This is a solid installment in the Halloween franchise, and many feel it makes up for the craziness of Halloween 3.  Although Danielle Harris is obviously successful in the horror world, watching this movie made me wonder why she never went Hollywood like Drew Barrymore.  She was a damn good child actress and cute as hell to boot.  Well, I'm glad that our genre got her instead of romantic comedies.  Hail to the scream queen!

Tuesday, October 25, 2011

Blood River (2009)

I'm never sure what to expect going into an Adam Mason movie.  I loved Broken, I hated The Devil's Chair, and Pig gave me a whole lot to think about.  So I went into Blood River on a pretty even keel.  Personally, I think Andrew Howard (an Adam Mason favorite) is sexy as all hell.  But then again, this is also coming from a person who lusts over Otis Driftwood, so you should take my opinion with a grain of the proverbial salt. 
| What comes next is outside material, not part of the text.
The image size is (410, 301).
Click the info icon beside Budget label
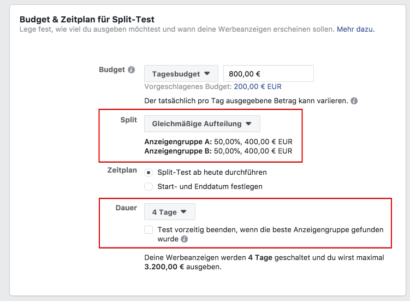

Blood River is about a couple, Clark (Ian Duncan) and Summer (Tess Panzer), who are traveling through the desert on the way to Summer's parents' house.  Why, you say?  Well, Summer is pregnant with their child, and they're on the way to tell the grandparents.  While driving, they see a drifter, Joseph (Andrew Howard) and decide not to pick him up.  Later, they meet him again at the middle-of-nowhere motel they stop at.

After leaving the motel the next morning, they blow a tire on the desolate highway and are forced to hike to the next town five miles down the road.  Upon arrival, they run into Joseph once again, at first seeing him as a savior.  He offers to siphon gas from their broken-down car in order to get his started again, bringing them to safety.  However, unfortunately, this is just the beginning.  Joseph is not exactly human, and is here to reveal secrets, and make people pay for their sins.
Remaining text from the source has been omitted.